Exactly as they appear, copy the lines from the start of the entries below to the line containing "Wat is Freeontour (1546, 1198)", both ends included.

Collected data
Segment Open

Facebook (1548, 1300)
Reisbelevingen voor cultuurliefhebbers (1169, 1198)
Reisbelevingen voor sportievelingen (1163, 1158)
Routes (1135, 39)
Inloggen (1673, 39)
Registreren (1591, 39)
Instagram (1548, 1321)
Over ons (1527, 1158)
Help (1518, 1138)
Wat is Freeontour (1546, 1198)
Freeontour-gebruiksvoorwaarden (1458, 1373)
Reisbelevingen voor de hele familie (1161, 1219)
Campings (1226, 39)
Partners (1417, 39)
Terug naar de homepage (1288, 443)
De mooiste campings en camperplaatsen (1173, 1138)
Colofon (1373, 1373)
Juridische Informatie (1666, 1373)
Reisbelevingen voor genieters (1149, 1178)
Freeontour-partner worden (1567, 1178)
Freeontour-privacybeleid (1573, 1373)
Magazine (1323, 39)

Segment Closed

Your solution -
Facebook (1548, 1300)
Reisbelevingen voor cultuurliefhebbers (1169, 1198)
Reisbelevingen voor sportievelingen (1163, 1158)
Routes (1135, 39)
Inloggen (1673, 39)
Registreren (1591, 39)
Instagram (1548, 1321)
Over ons (1527, 1158)
Help (1518, 1138)
Wat is Freeontour (1546, 1198)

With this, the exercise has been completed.